Incendio nel Gran Ghetto di Rignano, ruspe al lavoro

Operazione proseguirà per tutta la giornata

 

Incendio Gran Ghetto: abbattute baracche, 350 trasferiti
La baracche sono state tutte demolite e si è concluso senza incidenti lo sgombero di circa 350 migranti dal gran ghetto nelle campagne tra Rignano Garganico e San Severo (Foggia) dove nella notte tra il 2 e il 3 marzo scorsi in un incendio sono morti due migranti maliani. Secondo quanto riferiscono fonti della prefettura, di Foggia, tutti i migranti che risiedevano nel ghetto hanno trovato ospitalità nelle due strutture in agro di San Severo (Foggia), allestite dal Comune (ex Arena) e dalla Regione Puglia (azienda agricola Fortore).
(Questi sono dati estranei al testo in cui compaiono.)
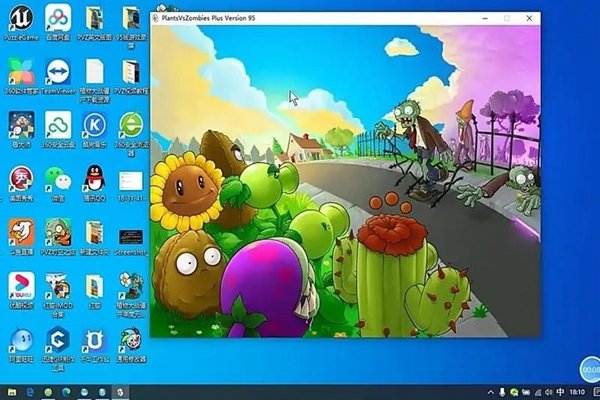
Task: Open the PuzzleGame Unreal desktop shortcut
Action: (x=20, y=19)
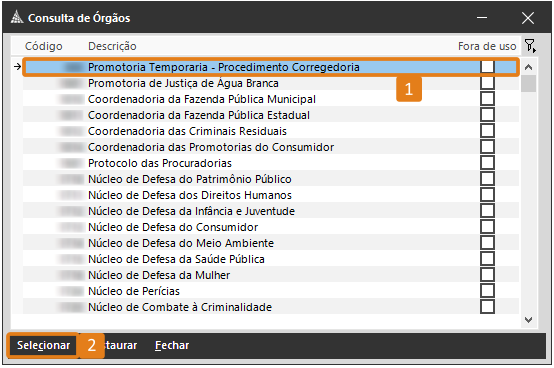Click the Fechar button

click(x=172, y=345)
Dalla prefettura sottolineano che i migranti, contrari a lasciare il ghetto per il timore di perdere il contatto con i loro fornitori di lavoro che in molti casi sono i caporali, "alla fine hanno compreso che nelle strutture dove sono stati accolti vivranno in una condizione molto più confortevole". A quanto si apprende, "tutti i migranti presenti nel campo hanno trovato alloggio nelle due strutture". "Il ghetto - commentano le fonti della prefettura - è stato sottratto al caporalato" ma l'attività di "contrasto a questo fenomeno continuerà ad ampio raggio, monitorando anche le aziende agricole".